Le illustrazioni di Alessandro Filetti ci accompagnano lungo la storia etnea, trattando esistenze che hanno attraverso il Vulcano. Nonno Jan, un botanico pacifista olandese in fuga dalla sua patria per il rifiuto di prestare servizio militare allora obbligatorio, capita negli anni Ottanta del secolo scorso in un villaggio tra le pendici etnee e il mare Jonio dove si ferma, mette su famiglia e un’azienda florovivaistica. Quando nasce la sua prima nipotina le impone il nome di Etna, in omaggio all’Eden di pace e fecondità che ha trovato vivendo ai suoi piedi. A lei, divenuta una bambina di 10 anni circa, e per rispondere alle sue domande scaturite dal perchè del suo bizzarro nome, racconta tutto di questo straordinario “catasto magico”, illustrando, l’origine del Vulcano, le eruzioni storiche, i terremoti, la natura, gli antichi mestieri, sino alla nomina di “patrimonio dell’umanità”. Si racconta del cirneco dell’Etna, un cane che vive qui da millenni, dall’incredibile rassomiglianza con le raffigurazioni di dio Anubi dell’antico Egitto.

Mariella Fiume riesce a riproporre il patrimonio leggendario del vulcano rivolgendolo alla generazione capace di sognare e di immergersi nelle mirabolanti vicende che caratterizzano i protagonisti mitici e reali. Come nel caso degli eventi disastrosi dovuti alle eruzioni, in cui gli abitanti delle falde dell’Etna si affidano anche a uno stuolo di santi che chiamano in soccorso nei casi estremi. Uno di questi è Sant’Egidio abate, patrono di Linguaglossa, sul versante nord- est dell’Etna. Una leggenda racconta che nel corso dell’ennesima colata che aveva raggiunto le porte della cittadina, gli abitanti evacuarono il paese portando in salvo poche cose. Restò solo una vecchina paralitica che, disperata, invocò Sant’Egidio, e questi le apparve, le diede il suo bastone dicendole «Non avere paura, prendi questo bastone, appoggiati ad esso e alzati, vai davanti alla lava che scende, tocca le pietre infuocate con questo, piantalo sulla terra incandescente e vedrai che la lava si fermerà».

La vecchietta obbedì, prese il bastone, si alzò miracolosamente, fermò il torrente di lava e salvò sè stessa e la città. Era il 1566, secondo la tradizione, ma non si contano le volte che gli abitanti di Linguaglossa, a ogni pericolosa colata che minaccia la città, ripetono il rito. La narrazione comincia con un pacifista e finisce con Greta Thunberg, entrambi stranieri, affratellati da un autentico spirito di integrazione e amore per la natura, madre terra e il pianeta. L’Etna le sue pendici è il luogo dove questo può effettivamente avvenire.

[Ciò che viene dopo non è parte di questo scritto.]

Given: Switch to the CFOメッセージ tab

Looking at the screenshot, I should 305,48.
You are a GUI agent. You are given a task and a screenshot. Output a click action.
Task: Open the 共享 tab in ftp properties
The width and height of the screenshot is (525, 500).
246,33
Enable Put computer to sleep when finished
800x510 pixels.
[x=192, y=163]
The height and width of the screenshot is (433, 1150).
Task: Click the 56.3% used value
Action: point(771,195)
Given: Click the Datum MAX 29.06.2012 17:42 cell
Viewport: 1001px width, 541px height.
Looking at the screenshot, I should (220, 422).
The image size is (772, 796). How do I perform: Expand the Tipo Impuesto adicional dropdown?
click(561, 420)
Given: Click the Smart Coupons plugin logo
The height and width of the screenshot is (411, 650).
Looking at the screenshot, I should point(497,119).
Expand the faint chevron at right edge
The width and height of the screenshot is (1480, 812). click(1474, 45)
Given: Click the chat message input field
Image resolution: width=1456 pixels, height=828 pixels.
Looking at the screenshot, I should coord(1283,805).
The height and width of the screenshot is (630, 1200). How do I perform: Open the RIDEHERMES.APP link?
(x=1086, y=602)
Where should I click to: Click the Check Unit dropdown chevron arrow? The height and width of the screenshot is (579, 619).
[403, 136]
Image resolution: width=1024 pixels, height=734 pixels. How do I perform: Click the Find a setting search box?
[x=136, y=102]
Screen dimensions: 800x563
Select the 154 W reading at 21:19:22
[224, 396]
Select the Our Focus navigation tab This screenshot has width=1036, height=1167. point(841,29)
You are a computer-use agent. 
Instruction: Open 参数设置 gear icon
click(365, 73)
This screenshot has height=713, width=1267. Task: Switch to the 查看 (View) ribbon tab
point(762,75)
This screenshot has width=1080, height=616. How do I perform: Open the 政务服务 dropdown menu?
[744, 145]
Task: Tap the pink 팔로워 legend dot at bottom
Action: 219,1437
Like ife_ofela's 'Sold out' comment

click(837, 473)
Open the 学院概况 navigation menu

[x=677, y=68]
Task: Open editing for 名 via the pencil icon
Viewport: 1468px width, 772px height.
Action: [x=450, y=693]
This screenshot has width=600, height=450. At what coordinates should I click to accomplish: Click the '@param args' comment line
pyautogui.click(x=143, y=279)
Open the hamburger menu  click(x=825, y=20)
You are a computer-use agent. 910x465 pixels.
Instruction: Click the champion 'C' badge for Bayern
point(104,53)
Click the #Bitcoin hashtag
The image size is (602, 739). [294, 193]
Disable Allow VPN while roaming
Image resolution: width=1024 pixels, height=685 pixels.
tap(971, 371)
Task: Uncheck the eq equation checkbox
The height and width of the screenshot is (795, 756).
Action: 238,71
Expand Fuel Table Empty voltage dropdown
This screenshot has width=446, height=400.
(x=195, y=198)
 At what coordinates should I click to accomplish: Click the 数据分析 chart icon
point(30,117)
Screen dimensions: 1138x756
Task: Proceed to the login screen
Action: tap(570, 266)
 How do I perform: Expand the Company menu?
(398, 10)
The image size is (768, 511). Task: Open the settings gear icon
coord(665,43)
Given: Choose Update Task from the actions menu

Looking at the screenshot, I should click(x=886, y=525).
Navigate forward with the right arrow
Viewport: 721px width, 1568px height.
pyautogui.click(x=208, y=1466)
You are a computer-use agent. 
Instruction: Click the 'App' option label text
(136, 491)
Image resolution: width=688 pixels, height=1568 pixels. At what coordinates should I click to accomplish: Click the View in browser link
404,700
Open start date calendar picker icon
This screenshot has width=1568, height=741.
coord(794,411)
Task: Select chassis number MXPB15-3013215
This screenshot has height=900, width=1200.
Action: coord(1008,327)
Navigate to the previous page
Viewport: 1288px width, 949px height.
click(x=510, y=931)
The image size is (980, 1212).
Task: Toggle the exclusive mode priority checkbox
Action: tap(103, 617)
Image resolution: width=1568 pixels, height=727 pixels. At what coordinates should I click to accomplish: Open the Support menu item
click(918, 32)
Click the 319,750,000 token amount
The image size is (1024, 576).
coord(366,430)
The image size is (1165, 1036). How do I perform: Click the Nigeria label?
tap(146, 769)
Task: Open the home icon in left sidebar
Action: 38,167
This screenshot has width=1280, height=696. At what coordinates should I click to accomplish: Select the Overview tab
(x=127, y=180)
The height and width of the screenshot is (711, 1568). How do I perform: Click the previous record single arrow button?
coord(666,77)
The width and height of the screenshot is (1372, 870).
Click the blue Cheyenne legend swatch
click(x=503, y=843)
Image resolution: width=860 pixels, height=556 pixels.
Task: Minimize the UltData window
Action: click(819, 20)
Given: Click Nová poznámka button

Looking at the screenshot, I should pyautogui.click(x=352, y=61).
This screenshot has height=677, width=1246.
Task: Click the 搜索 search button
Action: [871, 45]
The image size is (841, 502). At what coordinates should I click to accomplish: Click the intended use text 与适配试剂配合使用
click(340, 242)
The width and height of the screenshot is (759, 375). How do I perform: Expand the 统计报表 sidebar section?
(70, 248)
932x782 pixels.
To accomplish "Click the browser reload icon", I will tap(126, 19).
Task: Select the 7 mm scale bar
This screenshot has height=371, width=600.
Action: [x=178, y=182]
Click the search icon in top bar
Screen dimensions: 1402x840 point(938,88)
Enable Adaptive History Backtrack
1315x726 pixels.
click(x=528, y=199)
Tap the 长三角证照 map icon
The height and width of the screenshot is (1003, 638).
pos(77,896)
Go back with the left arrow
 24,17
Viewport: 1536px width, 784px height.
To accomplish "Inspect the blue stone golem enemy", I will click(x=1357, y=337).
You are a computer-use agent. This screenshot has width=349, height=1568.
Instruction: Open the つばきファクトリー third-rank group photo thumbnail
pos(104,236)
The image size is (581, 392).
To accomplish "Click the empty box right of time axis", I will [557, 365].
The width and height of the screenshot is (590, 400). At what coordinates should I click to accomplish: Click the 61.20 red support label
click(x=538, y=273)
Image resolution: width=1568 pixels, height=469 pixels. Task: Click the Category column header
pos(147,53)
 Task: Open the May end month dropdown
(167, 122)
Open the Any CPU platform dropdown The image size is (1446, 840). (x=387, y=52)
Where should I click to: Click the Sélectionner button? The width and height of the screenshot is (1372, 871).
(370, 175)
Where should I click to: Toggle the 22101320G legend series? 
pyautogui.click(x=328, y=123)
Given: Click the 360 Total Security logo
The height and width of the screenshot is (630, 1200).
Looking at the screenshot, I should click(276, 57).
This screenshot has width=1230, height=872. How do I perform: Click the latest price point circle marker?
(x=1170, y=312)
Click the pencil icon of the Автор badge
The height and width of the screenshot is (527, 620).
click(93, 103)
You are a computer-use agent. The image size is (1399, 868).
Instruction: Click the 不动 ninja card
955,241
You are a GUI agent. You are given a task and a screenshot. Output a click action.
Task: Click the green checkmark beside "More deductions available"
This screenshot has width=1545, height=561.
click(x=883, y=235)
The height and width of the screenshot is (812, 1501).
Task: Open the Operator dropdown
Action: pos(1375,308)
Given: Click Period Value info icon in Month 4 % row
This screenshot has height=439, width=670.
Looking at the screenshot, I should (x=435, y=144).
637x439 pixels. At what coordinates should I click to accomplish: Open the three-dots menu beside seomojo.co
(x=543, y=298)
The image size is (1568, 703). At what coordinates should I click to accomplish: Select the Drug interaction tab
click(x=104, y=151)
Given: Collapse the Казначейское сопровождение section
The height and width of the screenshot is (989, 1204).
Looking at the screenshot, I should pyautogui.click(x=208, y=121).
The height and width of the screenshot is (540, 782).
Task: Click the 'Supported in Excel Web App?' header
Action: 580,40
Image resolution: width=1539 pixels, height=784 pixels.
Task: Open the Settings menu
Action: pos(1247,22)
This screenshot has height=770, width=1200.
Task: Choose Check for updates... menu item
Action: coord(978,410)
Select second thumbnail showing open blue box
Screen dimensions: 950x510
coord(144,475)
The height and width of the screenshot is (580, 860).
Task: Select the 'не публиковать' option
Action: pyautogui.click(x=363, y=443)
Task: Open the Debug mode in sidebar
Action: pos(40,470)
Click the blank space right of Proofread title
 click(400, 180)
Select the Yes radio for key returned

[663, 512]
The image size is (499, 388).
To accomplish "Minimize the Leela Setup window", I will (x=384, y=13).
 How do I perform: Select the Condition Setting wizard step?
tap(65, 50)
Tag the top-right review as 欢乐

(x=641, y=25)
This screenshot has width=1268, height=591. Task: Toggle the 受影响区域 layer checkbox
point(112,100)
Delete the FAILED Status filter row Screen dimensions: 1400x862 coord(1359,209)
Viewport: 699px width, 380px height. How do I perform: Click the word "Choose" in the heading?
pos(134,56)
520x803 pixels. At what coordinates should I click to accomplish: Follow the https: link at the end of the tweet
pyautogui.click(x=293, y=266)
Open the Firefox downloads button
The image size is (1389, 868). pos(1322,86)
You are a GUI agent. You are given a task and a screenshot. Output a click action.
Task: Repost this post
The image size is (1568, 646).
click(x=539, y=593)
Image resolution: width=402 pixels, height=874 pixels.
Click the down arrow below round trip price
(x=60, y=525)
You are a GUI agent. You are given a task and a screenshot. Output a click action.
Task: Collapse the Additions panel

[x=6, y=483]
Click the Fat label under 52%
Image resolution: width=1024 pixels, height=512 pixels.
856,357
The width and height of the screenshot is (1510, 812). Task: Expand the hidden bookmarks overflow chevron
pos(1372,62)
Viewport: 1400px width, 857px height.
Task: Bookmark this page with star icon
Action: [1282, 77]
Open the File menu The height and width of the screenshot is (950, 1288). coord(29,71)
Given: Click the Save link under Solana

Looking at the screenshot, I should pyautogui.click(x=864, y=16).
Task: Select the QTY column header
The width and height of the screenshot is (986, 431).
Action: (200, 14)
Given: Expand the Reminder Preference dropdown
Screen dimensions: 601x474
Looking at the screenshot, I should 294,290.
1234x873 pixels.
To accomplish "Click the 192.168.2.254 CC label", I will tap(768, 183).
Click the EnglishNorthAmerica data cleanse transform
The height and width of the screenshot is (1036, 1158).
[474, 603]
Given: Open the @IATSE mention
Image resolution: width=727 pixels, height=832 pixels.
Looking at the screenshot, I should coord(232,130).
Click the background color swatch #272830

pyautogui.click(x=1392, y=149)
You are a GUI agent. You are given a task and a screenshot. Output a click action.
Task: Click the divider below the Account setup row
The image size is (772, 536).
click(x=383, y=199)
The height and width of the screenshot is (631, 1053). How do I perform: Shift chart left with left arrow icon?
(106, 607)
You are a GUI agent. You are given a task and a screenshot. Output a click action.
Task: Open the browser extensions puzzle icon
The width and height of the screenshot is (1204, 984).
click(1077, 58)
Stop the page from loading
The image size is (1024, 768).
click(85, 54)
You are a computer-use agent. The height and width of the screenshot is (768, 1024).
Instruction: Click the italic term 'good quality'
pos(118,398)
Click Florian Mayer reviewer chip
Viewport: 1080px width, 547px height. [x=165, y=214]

Un testo che si propone di costruire un ponte fra generazioni, attraverso cui far arrivare ai giovani le storie etnee. In tempi difficili come questi, in cui la natura ci ricorda quanto sia spesso superficiale l’agire umano, è importante andare a riscoprire le origini della nostra storia recente: quelle stagioni – intrise anche di ingenuità, ma anche di trascinante entusiasmo – nelle quali hanno vissuto gli avi.

Riscoprire il vulcano in una veste pedagogica, volendo offrire una chiave di lettura che non sia mero omaggio alle tradizioni orali e ai ricordi, ma che dia il senso più vero dell’attaccamento profondo tra gli abitanti e il patrimonio naturale. La bambina di nome Etna ha compiuto vent’anni, vive in Australia, e quest’estate riabbraccerà la sua isola e la sua “Montagna”. «Utopia è una parola che deriva dal greco e significa “in nessun luogo”, io ho ambientato sull’Etna il luogo dell’utopia», l’autrice ci ricorda che davanti alle minacce che incombono sul Pianeta, solo dall’alleanza tra tutte le ragazze e i ragazzi del mondo può venire la salvezza.